When I was five we moved to Florida and lived in a trailer until Daddy bought the dear crumbling old wooden cottage where I grew up. After he died my mother struggled to support us on a nurse’s meager income. I would not have attended college had I not miraculously earned a scholarship. By mid-life I knew I had not developed my true interests and talents and entered a long and difficult struggle to discover my true self. At the age of 45 I found Jungian psychology and began studying my dreams. Since then my house dreams have depicted my progress. Here’s the one I had last weekend.

#4253 Revisiting My Childhood Home.  I’m in my childhood home standing in a spacious kitchen that used to be tiny, dark, and dingy. Filled with light, it has gorgeous new hand-made cabinets and polished stone counters. A young woman is kneeling on the floor painting the cabinets a creamy white. A man in the adjoining dining room is painting trim around the open doorway. I stand back to look at the remodeled kitchen and am so astonished at its beauty and suitability that I begin to weep in gratitude.
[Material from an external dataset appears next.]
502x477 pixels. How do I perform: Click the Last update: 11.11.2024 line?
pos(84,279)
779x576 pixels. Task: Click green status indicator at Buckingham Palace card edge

This emotional dream depicts exactly how I was feeling the evening before. My husband and I were driving along a beautiful mountain road to join dear friends for dinner when I was suddenly overwhelmed with joy and gratitude. I love the way I’m traveling through life! I love my family. I love my work, my friends, my lifestyle. I feel loved and am learning to love myself. I am so grateful, feel so incredibly fortunate. The houses are my psyche. Their kitchens and dining rooms are places of transformation and nourishment. The remodeling work I’ve been doing for 22 years is making them more suitable for me. I’m becoming the woman I always wanted to be, and it feels so good!

How do Dream Mother’s houses depict your feelings about yourself and the way you’re living your life?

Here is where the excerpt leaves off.